One of the first arguments being made is that those questioning the details surrounding Bergdahl’s release somehow are in favor of leaving U.S. soldiers behind. This is absurd. The question isn’t whether soldiers should be left behind, but whether the price paid for securing Bergdahl’s release — letting go of five dangerous Taliban commanders — justified the deal.

Liberals spent a good part of the last decade excoriating anybody who suggested that they wanted Saddam Hussein in power or were pro-terrorist because they opposed the Iraq War, but this is exactly the same form of argument they're employing by suggesting anybody questioning the deal wants to leave soldiers behind. In other words, they're focusing on one result of the policy, without considering any of the costs. Unless liberals are going to argue that securing Bergdahl's release was worth any price -- even, say, giving nuclear weapons to the Taliban -- by their own logic, they favor leaving soldiers behind.

Another argument that Obama and his allies have been trying to make is that it's irrelevant to bring up evidence that Bergdahl was a deserter. “Regardless of circumstances, whatever those circumstances may turn out to be, we still get an American prisoner back,” Obama said. “Period. Full stop. We don't condition that.” Now, it's fair to argue that whether the prisoner exchange was a good deal or not is a separate issue from whether Bergdahl was a deserter.

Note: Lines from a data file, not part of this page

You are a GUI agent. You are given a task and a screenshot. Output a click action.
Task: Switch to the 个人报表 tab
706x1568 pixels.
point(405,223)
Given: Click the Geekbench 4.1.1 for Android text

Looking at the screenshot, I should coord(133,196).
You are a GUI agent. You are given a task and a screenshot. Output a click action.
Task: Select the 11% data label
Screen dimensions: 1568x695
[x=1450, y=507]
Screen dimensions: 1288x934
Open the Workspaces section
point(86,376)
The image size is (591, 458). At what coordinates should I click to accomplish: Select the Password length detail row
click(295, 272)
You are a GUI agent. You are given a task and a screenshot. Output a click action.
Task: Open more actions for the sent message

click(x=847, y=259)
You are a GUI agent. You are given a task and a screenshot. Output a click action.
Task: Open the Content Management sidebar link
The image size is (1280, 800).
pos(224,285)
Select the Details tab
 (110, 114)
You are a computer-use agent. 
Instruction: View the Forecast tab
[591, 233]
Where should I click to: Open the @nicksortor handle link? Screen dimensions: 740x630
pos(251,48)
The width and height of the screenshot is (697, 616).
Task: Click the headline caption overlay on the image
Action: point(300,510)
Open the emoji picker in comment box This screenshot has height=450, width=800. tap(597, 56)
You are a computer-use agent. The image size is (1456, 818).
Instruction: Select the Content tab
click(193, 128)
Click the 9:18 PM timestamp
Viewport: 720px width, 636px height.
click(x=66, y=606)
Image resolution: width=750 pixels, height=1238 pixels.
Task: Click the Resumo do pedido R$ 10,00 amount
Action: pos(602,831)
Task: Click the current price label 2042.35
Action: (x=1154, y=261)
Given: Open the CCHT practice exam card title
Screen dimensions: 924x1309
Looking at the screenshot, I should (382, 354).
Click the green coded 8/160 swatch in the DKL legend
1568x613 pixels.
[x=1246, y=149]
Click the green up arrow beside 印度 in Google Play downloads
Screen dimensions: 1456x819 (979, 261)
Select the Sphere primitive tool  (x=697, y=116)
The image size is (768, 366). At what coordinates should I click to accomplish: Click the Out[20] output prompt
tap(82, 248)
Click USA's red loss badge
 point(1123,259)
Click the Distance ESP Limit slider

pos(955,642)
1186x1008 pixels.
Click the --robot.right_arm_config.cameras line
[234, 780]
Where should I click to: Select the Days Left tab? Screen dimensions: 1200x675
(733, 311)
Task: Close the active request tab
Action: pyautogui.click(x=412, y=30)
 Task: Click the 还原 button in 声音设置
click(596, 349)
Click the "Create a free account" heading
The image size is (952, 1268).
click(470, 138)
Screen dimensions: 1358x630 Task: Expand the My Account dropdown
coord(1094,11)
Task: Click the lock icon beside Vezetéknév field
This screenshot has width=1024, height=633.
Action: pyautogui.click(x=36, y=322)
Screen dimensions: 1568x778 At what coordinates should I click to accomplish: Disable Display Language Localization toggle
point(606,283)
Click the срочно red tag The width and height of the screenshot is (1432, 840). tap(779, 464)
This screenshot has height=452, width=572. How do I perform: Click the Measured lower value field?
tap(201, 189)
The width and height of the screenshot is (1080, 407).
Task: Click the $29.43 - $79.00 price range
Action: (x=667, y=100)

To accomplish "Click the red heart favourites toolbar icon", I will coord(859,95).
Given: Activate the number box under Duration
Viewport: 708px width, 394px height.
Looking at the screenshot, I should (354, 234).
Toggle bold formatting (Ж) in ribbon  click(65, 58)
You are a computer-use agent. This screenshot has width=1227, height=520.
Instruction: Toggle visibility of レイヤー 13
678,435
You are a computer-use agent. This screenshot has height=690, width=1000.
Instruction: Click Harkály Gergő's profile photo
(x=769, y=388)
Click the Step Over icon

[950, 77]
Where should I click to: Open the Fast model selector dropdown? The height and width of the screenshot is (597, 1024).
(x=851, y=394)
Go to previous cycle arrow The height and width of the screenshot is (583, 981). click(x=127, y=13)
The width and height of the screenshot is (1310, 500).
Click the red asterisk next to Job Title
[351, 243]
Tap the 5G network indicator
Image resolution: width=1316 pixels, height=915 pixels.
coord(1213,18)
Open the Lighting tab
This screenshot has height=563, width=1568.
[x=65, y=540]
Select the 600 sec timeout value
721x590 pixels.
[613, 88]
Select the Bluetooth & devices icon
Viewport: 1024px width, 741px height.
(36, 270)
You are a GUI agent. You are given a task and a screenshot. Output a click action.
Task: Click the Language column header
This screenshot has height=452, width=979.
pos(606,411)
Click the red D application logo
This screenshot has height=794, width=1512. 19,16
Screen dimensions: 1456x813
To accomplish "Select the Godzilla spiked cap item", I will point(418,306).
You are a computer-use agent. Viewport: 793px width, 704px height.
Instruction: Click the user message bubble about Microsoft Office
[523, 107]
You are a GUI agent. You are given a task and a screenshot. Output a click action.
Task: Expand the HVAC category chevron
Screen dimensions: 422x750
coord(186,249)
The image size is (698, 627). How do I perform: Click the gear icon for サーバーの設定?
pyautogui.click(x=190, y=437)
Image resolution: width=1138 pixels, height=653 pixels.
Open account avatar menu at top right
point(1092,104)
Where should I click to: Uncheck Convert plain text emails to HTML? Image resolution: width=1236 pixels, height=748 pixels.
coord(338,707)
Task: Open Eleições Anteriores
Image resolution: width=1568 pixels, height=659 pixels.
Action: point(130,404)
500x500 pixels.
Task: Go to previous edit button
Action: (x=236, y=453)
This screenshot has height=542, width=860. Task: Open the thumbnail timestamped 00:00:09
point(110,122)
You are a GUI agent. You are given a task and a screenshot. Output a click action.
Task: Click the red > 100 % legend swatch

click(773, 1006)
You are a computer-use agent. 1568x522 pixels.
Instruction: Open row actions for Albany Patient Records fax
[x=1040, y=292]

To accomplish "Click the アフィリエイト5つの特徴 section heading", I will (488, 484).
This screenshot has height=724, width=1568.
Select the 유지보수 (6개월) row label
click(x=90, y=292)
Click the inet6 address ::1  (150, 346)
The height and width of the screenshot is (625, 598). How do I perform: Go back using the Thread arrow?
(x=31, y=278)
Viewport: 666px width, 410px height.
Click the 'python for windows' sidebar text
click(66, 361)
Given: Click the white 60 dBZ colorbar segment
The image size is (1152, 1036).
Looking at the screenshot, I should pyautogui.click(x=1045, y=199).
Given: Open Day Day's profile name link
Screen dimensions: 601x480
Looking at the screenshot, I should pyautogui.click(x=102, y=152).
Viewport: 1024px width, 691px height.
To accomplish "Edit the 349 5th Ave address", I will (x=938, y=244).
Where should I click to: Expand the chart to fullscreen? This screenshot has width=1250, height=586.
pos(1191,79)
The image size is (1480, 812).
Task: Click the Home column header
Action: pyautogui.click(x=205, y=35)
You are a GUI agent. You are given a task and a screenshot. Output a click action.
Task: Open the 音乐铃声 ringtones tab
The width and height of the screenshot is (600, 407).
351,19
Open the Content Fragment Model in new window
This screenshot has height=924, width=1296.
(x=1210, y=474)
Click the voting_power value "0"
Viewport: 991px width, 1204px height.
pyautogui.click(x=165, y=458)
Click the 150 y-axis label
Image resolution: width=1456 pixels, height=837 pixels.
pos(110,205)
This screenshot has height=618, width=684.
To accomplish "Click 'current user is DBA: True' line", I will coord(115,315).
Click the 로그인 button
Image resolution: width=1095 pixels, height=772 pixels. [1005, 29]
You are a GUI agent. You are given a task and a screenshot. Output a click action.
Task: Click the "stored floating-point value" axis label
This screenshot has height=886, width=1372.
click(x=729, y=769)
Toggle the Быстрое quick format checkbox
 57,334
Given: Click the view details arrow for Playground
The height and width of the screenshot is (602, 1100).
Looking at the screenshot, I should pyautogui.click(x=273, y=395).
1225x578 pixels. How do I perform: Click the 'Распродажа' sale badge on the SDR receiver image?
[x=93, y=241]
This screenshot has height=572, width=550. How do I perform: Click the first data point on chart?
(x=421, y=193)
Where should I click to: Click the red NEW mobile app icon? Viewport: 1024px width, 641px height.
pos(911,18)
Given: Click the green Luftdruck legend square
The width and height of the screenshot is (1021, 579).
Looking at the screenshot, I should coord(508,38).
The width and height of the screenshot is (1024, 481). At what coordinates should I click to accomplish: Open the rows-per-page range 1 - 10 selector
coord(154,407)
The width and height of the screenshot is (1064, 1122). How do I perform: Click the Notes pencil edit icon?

In other words, there's a case for bringing him back and handling evidence of desertion under American laws and procedures rather than simply letting him rot in the custody of the Taliban.

However, the argument that the nature of his service is irrelevant to the discussion was made less convincing because the White House initially attempted to turn Bergdahl's release into a public relations victory and presented Bergdahl to the American people as a national hero. Given that Obama did a Rose Garden photo op ceremony flanked by Bergdahl's parents, and given that his national security adviser, Susan Rice, declared on ABC's "This Week" that Bergdahl, “served the United States with honor and distinction” it's perfectly legitimate to highlight evidence to the contrary.

These issues are separate, still, from whether Obama violated the law by not providing 30 days notice to Congress.